◆ Data:
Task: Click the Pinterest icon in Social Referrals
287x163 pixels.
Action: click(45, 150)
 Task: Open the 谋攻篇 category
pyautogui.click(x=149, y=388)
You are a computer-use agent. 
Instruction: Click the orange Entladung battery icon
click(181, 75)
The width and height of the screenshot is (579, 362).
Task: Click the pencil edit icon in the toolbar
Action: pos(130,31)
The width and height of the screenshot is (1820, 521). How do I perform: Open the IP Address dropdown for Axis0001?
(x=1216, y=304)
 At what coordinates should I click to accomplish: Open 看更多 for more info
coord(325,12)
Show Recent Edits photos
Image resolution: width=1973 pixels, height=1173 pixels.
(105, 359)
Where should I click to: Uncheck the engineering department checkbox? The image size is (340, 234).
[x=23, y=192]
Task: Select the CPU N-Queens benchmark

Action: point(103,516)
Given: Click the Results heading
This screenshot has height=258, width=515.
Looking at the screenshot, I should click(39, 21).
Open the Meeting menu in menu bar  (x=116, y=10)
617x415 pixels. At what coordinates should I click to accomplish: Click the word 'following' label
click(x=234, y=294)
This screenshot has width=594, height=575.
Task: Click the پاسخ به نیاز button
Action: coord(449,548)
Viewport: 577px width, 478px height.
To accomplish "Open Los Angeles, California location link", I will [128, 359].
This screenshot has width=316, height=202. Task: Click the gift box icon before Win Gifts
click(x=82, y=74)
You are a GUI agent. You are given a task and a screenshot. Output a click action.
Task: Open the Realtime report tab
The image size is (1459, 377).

◆ Directive:
Return each line above that contains the word "should", copying every such line in full.

◆ Problem solution:
 At what coordinates should I click to accomplish: Open 看更多 for more info
Where should I click to: Uncheck the engineering department checkbox? The image size is (340, 234).
Looking at the screenshot, I should click(39, 21).
617x415 pixels. At what coordinates should I click to accomplish: Click the word 'following' label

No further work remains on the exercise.